Nordic buyouts: Sailing to recovery

Unquote” data points to the Nordic private equity industry recovering faster than the rest of Europe. Although buyout activity is low at the moment, trends emerging from long-term data tell a different tale. Sonnie Ehrendal reports
European buyout activity has been recovering over the last couple of years - but unquote" data suggests that the Nordic region is recovering faster and showing more resilience to the sovereign debt crisis than the rest of Europe. "Scandinavia is different" confirms a European debt advisor, who goes on to describe the Nordics as the only region in Europe where large deals are still possible.
The first half of 2011 saw remarkable buyout activity in the region. Two Swedish transactions, Dometic and Com Hem, reached in excess of £1bn each. A third, Securitas Direct, was valued at around £2bn. Swedish broadsheet Svenska Dagbladet recently highlighted, however, that financing for these deals has been difficult. Dometic, for example, was partially supported by a PIK loan, and the Securitas Direct transaction was financed with a high-yield bond and mezzanine capital. The deals have proven costly for the private equity firms, argues the newspaper which goes as far as calling it a private equity crisis.

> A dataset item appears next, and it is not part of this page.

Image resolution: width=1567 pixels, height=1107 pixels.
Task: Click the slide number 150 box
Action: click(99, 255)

Nonetheless, unquote" data shows that Nordic buyout volume approaches levels seen in 2006-2007. The second quarter of 2011 saw the highest aggregate deal value since early 2006. Furthermore, the region's share of total European buyout volume, which remained at an average below 15% between 2005 and 2008, started rising in 2009 and hit around 20% by July 2011.

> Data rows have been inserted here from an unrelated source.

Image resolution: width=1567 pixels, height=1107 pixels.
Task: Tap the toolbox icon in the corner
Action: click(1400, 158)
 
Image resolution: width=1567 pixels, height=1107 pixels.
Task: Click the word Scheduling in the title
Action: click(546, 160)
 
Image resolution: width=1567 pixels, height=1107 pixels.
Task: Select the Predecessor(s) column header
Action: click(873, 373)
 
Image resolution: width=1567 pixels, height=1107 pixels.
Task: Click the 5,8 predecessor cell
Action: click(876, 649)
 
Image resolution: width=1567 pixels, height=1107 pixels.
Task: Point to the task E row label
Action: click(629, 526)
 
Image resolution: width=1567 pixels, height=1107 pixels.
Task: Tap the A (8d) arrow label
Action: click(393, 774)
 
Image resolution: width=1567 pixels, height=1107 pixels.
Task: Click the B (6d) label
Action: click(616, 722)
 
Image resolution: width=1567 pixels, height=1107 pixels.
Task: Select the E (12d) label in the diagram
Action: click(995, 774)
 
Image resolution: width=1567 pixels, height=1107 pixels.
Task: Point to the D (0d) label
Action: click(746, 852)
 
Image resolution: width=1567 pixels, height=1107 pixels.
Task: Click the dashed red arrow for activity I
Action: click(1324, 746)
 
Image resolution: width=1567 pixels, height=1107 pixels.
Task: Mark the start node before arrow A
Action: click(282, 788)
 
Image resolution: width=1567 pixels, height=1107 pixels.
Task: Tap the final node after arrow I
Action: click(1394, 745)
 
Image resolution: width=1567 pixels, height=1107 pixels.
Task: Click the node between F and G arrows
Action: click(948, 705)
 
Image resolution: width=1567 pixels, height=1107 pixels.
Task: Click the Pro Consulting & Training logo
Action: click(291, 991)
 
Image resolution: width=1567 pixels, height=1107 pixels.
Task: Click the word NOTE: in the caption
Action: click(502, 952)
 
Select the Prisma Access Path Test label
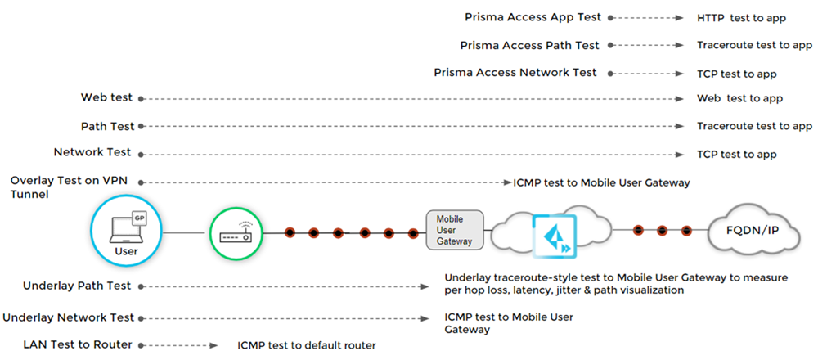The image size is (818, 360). pyautogui.click(x=530, y=45)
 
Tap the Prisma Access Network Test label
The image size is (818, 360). pyautogui.click(x=515, y=73)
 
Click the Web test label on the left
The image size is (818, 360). pyautogui.click(x=106, y=98)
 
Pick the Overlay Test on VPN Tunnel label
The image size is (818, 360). pyautogui.click(x=70, y=187)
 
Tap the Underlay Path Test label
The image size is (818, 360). pyautogui.click(x=78, y=286)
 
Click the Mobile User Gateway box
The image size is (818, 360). pyautogui.click(x=455, y=231)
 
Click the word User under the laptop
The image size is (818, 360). pyautogui.click(x=126, y=251)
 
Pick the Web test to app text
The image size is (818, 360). pyautogui.click(x=739, y=98)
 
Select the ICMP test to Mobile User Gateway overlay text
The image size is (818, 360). pyautogui.click(x=601, y=182)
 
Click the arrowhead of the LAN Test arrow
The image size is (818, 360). pyautogui.click(x=217, y=345)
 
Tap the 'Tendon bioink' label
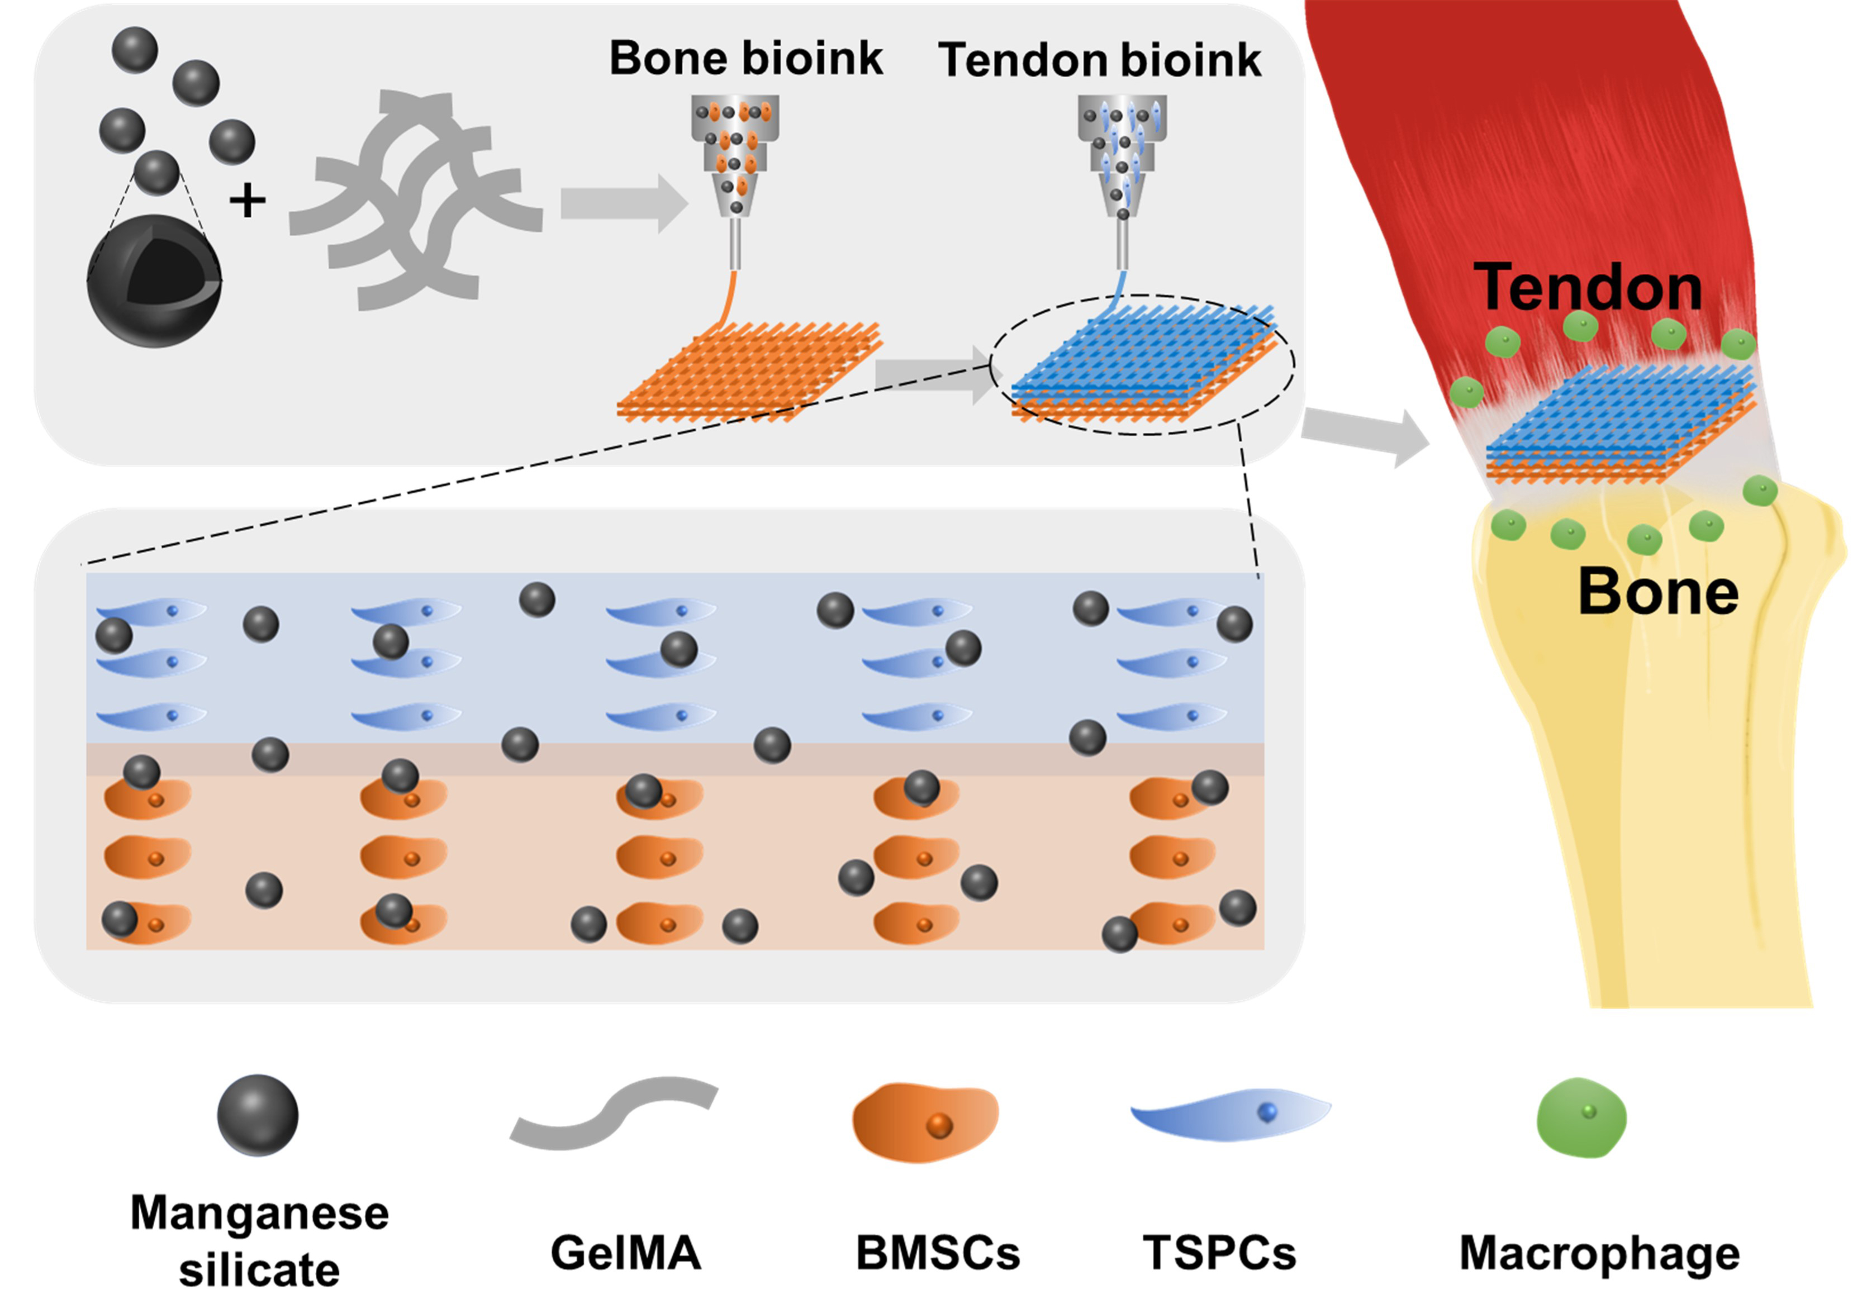1099,60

The data demonstrates that the region has been doing well despite the European slowdown and sovereign debt crisis. A possible explanation for the relatively faster recovery is that banks learnt their lesson after the 90s banking crisis and were better prepared to deal with such turmoil. Indeed, Swedish financial newspaper Dagens Industri recently revealed that Nordic banks' liquidity buffers would last for 2-3 years if credit markets were to be tightened.
Alan MacKay, CEO of Hermes GPE, thinks the argument is valid up to a certain size: "Nordic private equity debt has always relied on regional bank clubs as opposed to securitised/syndicated CLOs for example. That is great for €2-300m of debt, but of no use above those levels. The Nordic mid-market is currently well banked but upper-mid and large-cap deals experience the same debt starvation as other regions."

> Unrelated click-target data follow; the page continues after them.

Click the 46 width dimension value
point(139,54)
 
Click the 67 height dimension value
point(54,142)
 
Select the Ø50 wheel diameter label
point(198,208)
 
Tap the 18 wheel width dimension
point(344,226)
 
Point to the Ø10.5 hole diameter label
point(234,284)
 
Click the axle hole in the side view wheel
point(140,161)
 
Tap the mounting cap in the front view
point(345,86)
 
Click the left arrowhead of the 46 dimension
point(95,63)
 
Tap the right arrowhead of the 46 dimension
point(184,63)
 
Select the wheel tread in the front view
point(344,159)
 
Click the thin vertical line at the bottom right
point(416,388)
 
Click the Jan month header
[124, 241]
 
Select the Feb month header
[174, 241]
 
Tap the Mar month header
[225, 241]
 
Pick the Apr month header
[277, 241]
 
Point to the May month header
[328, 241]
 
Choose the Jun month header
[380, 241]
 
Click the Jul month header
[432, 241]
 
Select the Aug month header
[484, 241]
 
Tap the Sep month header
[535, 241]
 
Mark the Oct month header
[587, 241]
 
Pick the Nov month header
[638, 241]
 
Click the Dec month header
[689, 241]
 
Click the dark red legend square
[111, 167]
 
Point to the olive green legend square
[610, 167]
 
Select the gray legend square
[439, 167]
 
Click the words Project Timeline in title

MacKay's comment touches upon the relative regional orientation of Nordic private equity. Thus far in 2011, nine out of the ten most active buyout houses in the Nordics hail from within the region. In terms of debt provision, pan-Nordic bank Nordea is leading the league tables by far, followed by four other regional banks and three international investment banks.
"It is important to note that Nordic banks never had much, and today have effectively zero, appetite for private equity outside the region. As well as no global financial crisis overhang, they also have no private equity-specific problem cases to make them wary of the industry," he explains. Nordea CEO Christian Clausen commented in the bank's Q3 report that Nordea has "no direct exposure to the PIIGS countries," and it is believed that other banks in the region are in a similar position.
That said, the Nordic private equity industry is not oblivious to the crisis. After an eventful first half of the year, and sustained activity in July, buyouts ground to a complete halt in August and slowly picked up again in September and October. The region has, however, seen a similar drop in activity from Q2 to Q3 over the last couple of years, and follows a cyclical pattern of activity over quarters - which is why it would be difficult to suggest a lasting slowdown. The general trend certainly points upwards.